“But—I’m afraid that’s horrid.”
“Don’t you know any place which isn’t horrid?”
Scarcely ever before had my constitutional stupidity been so much to the front. The missing of the train, the discovery that I had actually proposed to take my companion to Ostend foodless, and in a state approaching to starvation, the fact that the paper-boys were repeating, under my very nose, their parrot cry, “Extraordinary scene at an inquest!”—these things, joined to the confusion around, seemed to addle my brain. For the moment I could not think where I could take her to get something decent to eat. Still doubtful, I was making for the station restaurant when some one caught me by the arm. It was Mr. Isaac Bernstein. He seemed to be half-beside himself with excitement; he grasped me with a vigour which was perhaps unconscious.
“Have the goodness, Mr. Bernstein, to release my arm.”
He burst into voluble speech.
“This is more than I can stand, and I’m not going to have it. Don’t touch me, or I’ll call for help. There are policemen close by and I’m not without protection! Even a worm will turn, and now I’m going to; so just you listen to what I’ve got to say.”
“Your affairs, Mr. Bernstein, have no interest for me.
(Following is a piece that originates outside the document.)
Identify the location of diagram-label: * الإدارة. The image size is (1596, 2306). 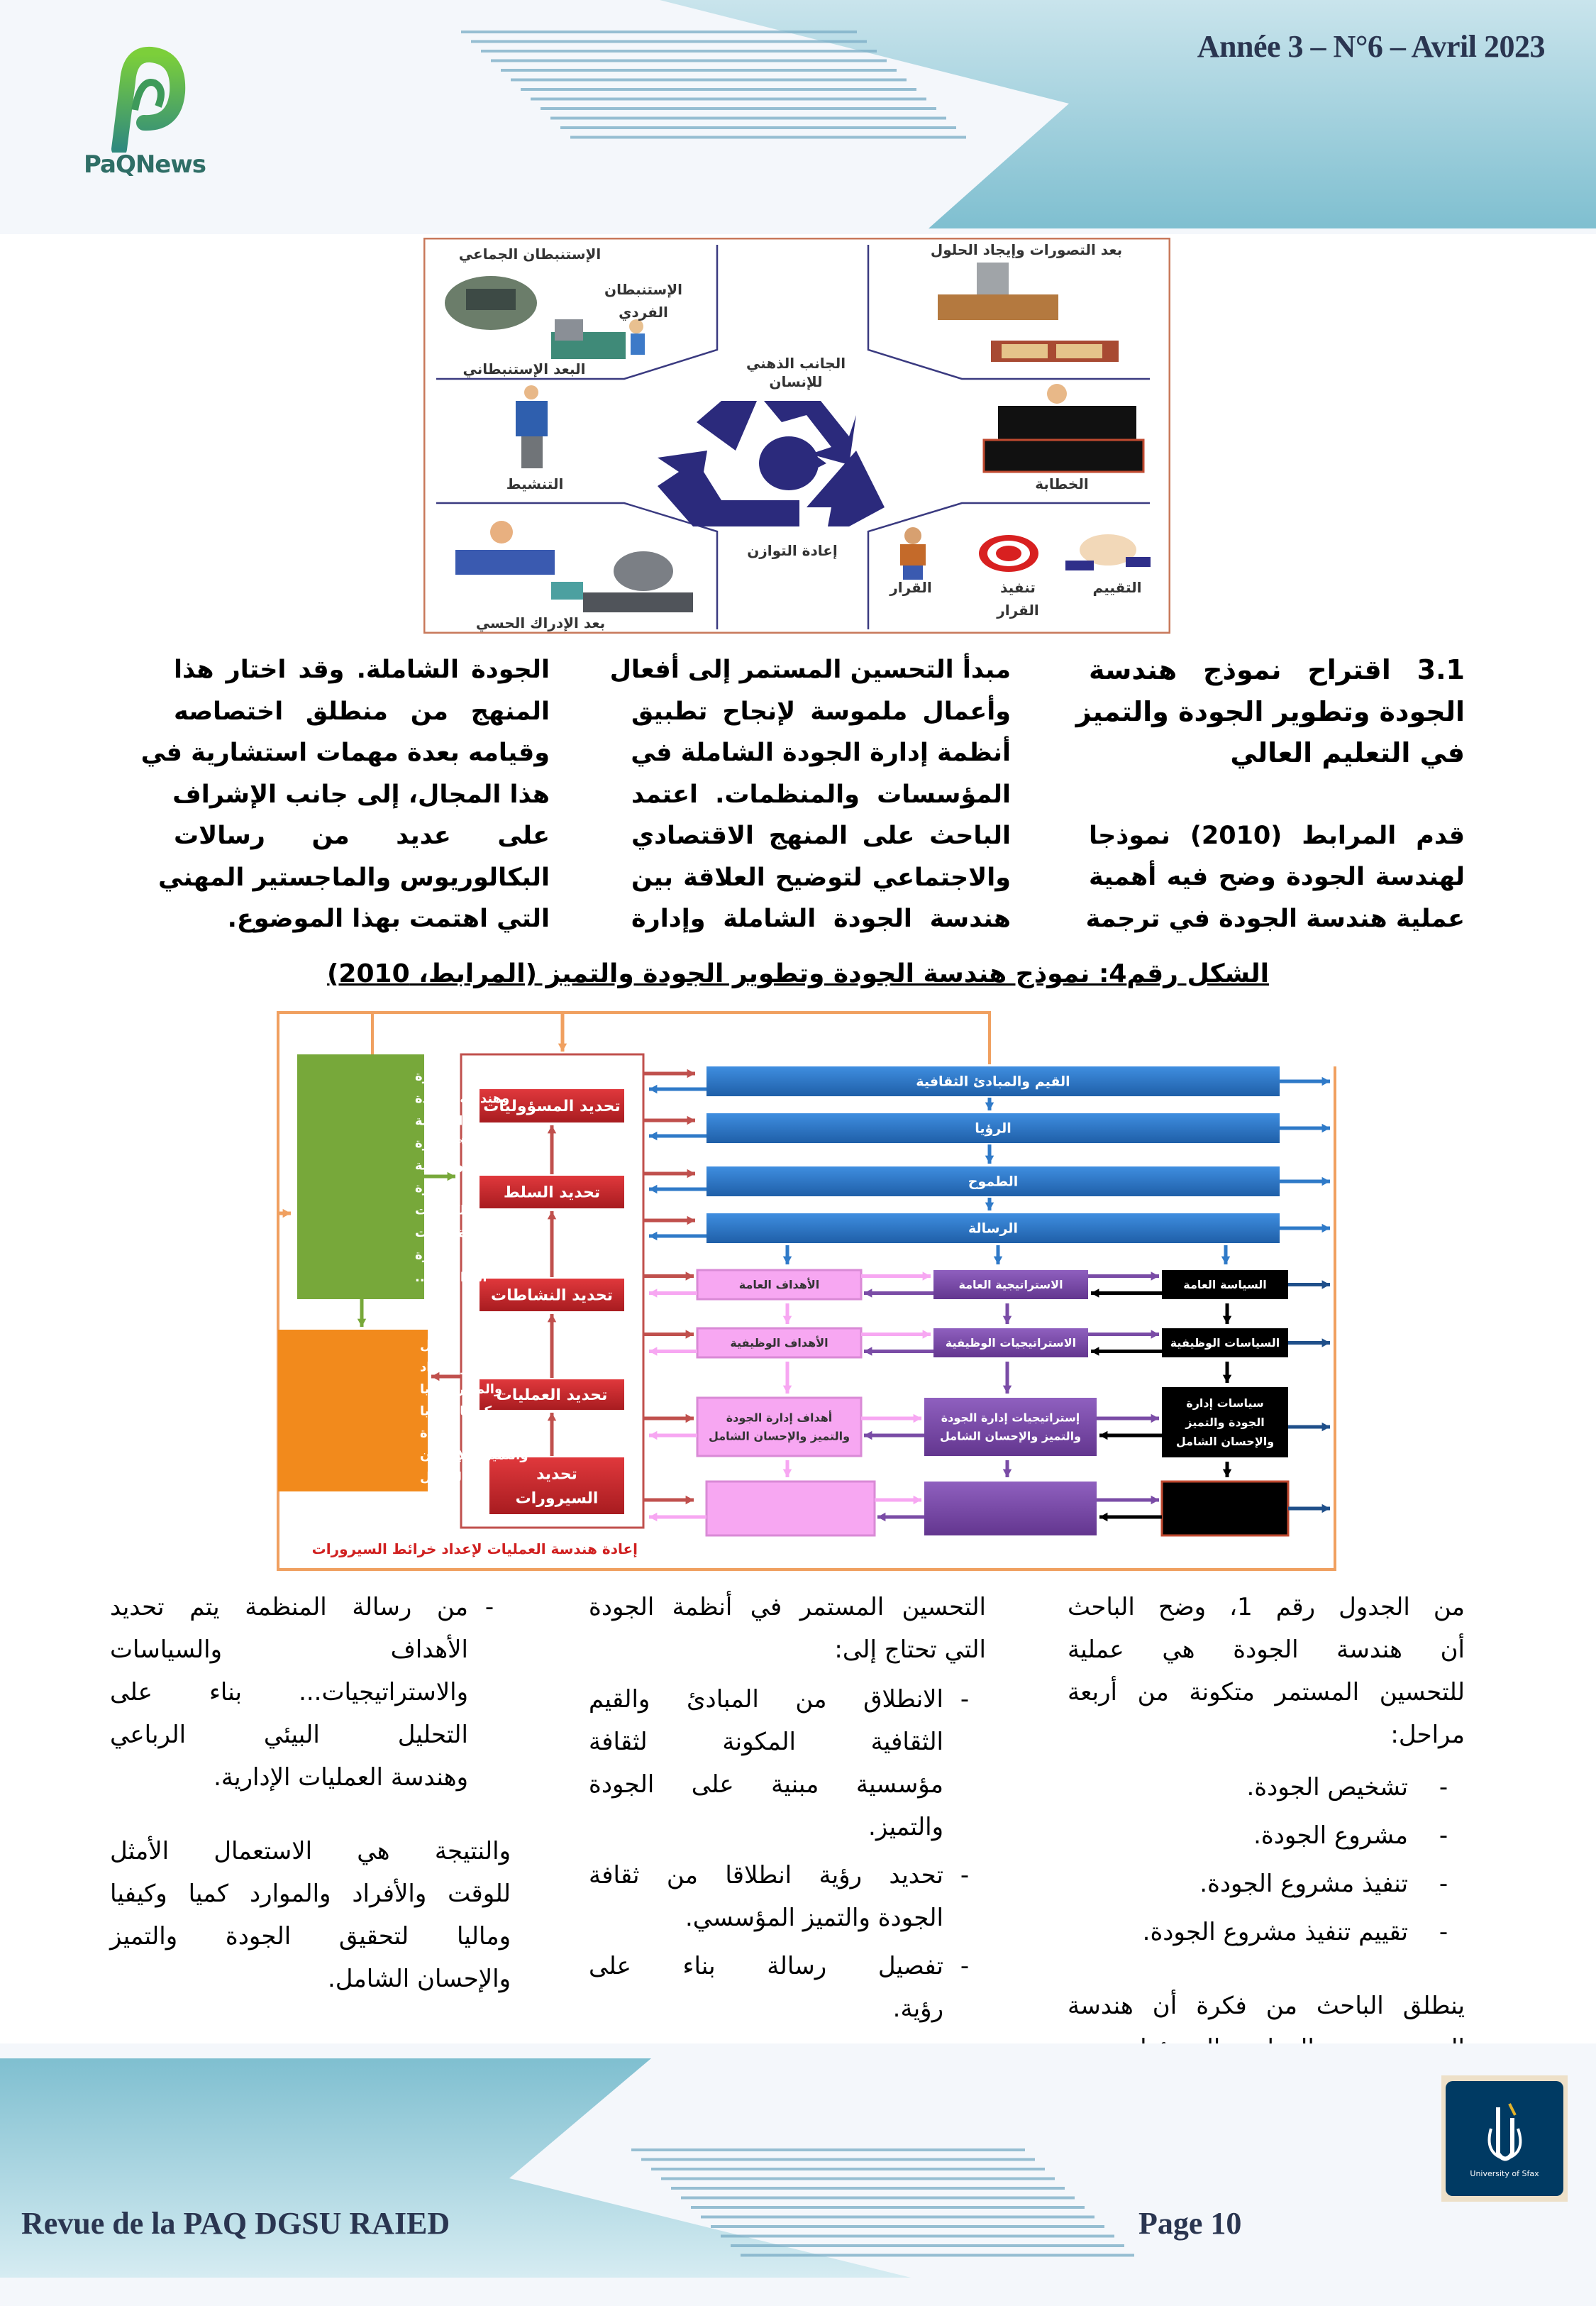
(441, 1144).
Did you hear me ask you to release my arm?”
“It’s as much your affair as it is mine—every bit as much.” He waved his umbrella. “There’s Lawrence there.”
“Who?”
“Lawrence! He’s been trying to do a bolt—to Ostend or some infernal place or other, the other side of the world, for all I know—meaning to dish me as he’s done the rest of you. But I was on to him. He’d have been off in spite of me only he was drunk, or mad, or something, and they wouldn’t have him in the train. Now he’s behaving like a howling lunatic.” Releasing my arm, Mr. Bernstein took off his hat to wipe his brow. “I believe he’s raving mad. That’s him! Did you ever hear anything like the row he’s making?”